The Murder Capital: Gigi’s Recovery review – superlative downbeat rock thrills

(Human Season)
The Irish post-punk band go bigger and deeper on a second album that exudes muscular drama

The Murder Capital’s lavishly poetic, intensely dour When I Have Fears was superb, an album so perfectly realised that any sequel could seem a pointless exercise. Thankfully, the Irish quintet disagreed. While Gigi’s Recovery isn’t always bursting with the joys of spring – a first draft was rejected for being “fucking depressing” – it extends their post-punk palette brilliantly beyond the monochrome grief and pain of their 2019 debut.

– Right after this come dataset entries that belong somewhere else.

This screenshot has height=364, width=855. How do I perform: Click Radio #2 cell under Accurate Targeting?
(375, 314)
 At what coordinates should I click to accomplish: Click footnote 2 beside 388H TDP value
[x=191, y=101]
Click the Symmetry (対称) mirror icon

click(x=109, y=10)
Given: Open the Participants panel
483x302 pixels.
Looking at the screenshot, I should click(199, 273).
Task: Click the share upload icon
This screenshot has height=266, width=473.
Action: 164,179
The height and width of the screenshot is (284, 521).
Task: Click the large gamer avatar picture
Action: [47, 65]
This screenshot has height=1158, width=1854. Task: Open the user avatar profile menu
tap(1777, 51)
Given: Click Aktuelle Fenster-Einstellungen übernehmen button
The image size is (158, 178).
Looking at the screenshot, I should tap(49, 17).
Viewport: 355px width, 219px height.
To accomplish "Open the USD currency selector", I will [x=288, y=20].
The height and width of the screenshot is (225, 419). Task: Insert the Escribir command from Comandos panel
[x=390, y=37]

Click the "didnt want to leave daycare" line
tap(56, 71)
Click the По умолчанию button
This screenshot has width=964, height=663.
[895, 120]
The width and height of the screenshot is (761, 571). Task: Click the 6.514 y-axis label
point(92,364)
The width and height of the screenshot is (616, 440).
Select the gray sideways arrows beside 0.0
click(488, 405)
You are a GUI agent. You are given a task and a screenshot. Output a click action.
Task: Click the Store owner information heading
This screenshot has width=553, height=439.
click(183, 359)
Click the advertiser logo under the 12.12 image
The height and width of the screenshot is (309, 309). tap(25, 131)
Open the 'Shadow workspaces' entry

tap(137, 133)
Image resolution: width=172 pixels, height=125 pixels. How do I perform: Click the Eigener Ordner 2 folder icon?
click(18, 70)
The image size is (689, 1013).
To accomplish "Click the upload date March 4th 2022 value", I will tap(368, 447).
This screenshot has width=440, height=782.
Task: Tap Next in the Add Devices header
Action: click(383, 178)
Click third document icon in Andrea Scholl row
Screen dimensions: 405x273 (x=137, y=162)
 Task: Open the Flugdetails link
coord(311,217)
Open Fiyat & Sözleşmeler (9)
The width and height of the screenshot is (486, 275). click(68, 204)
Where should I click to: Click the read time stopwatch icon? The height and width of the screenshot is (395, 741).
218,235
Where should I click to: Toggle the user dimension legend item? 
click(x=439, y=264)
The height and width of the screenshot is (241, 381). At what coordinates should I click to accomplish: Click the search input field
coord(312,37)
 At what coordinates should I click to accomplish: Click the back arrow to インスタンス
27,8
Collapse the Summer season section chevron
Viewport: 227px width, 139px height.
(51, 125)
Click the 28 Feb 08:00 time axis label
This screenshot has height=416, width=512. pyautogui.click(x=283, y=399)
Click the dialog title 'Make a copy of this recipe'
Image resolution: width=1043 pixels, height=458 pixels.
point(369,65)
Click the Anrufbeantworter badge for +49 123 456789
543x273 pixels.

Piercing the gothic gloom are new textures that broaden and deepen their sound, hinting at the big music of U2 and Simple Minds without losing the youthful, bug-eyed intensity that’s long abandoned those bands.

Ethel and Return My Head are the pick of the singles, fizzing, constantly promising something very exciting is about to happen, then delivering. James McGovern’s aching croon comes into its own on quieter moments such as love ballad Belonging, while the band tilt at new standards of excellence with grandly reflective The Lie Becomes the Self and the huge, indelible title track.

At their best, which is often on Gigi’s Recovery, the Murder Capital combine muscular drama and skeletal grace with a confidence that Radiohead would be proud of.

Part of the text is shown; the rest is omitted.